Selon le barème actuel, restructuré autour de cinq tranches, un célibataire commence en théorie à acquitter l'impôt sur le revenu à partir de 6 085 euros de revenus annuels, et un couple avec un enfant à partir d'environ 15 000 euros. Dans la pratique, la décote et le seuil de mise en recouvrement font qu'un célibataire n'acquitte pas d'impôt en dessous de 12 000 euros de revenus. En d'autres termes, quasiment plus personne n'est imposé au taux marginal de 5,5 %, et l'on entre souvent dans l'impôt au taux marginal de 14 %, ce qui est brutal.
Quant à la polémique sur le nombre de ménages qui entrent ou sortent de l'impôt, je rappelle que, dès lors que les salaires augmentent plus vite que l'inflation, sur laquelle le barème est indexé, le nombre de nouveaux foyers imposables augmente chaque année, notamment dans le bas du barème.
Le gel du barème touche toutes les catégories de contribuables, mais ses incidences sont particulièrement sensibles pour les taux marginaux les plus bas. De même, la suppression de la demi-part dite « vieux parents » a créé beaucoup de nouveaux imposables. Par conséquent, il me semble qu'autant de gens sont entrés dans l'impôt du fait du précédent gouvernement que du fait du gouvernement actuel. D'autre part, je suis persuadé que nous avons eu raison de réintégrer dans le revenu imposable, dans le cadre du plan de rééquilibrage des retraites, la majoration de 10 % pour les retraités ayant eu trois enfants, car c'était une mesure totalement antiredistributive.

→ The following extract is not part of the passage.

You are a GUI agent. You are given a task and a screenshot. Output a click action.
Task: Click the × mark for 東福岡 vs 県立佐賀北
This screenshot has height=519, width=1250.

En effet, les effets d'une majoration en pourcentage sont d'autant plus forts que la pension de base est élevée et la défiscalisation ne fait que les amplifier puisque plus le taux marginal est élevé, plus l'avantage fiscal est important.

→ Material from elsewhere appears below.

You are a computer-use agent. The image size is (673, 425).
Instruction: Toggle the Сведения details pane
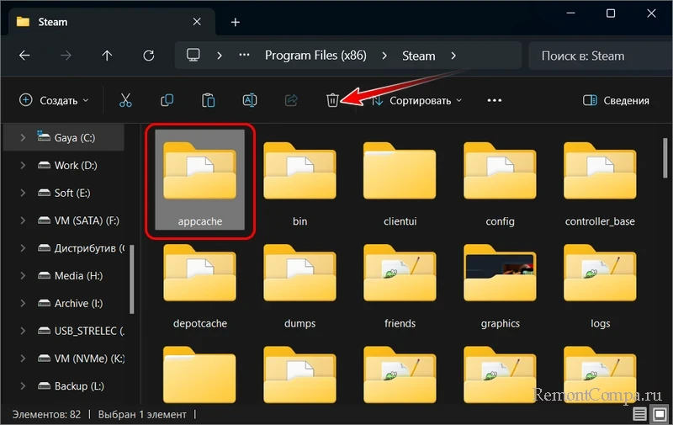(x=616, y=100)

Cela étant, comme la non-déductibilité de la CSG, les mesures de fiscalisation, si elles touchent toutes les tranches du barème, sont particulièrement douloureuses pour les titulaires des plus bas revenus.
Je rappelle également que, dès la loi de finances pour 2013, puis dans la suivante, nous avons revalorisé non seulement la décote, mais aussi les seuils du revenu fiscal de référence. Pour autant, un nombre notable de contribuables sont devenus imposables alors qu'ils ne l'étaient pas auparavant. L'objectif de la présente mesure est donc simple : faire sortir du bas du barème des ménages qui y sont entrés en raison, non de l'accroissement de leurs revenus, mais de la modification du calcul du revenu fiscal de référence.
Il ne s'agit que d'une mesure temporaire, en attendant une remise à plat du barème dont nous débattrons lors de l'examen de la loi de finances pour 2015, mais il n'y avait guère le choix : au cours des discussions entre le Gouvernement et le groupe socialiste, il est apparu que, pour que cette disposition puisse être prise en compte dans les avis d'imposition qui seront envoyés à l'automne, elle devait être mise en production le 15 mai – ce qui, entre parenthèses, limite beaucoup nos possibilités d'amendement. Cela étant, je le répète, la discussion du projet de loi de finances pour 2015 sera l'occasion de débattre sur la manière de restructurer le bas du barème de manière à éviter les effets de seuil, en attendant de réfléchir aux moyens d'un allégement plus général des prélèvements obligatoires, et cela sachant qu'aujourd'hui nos concitoyens ne commencent à payer l'impôt sur le revenu qu'à partir du moment où ils se situent entre les quatrième et sixième déciles de la pyramide des revenus.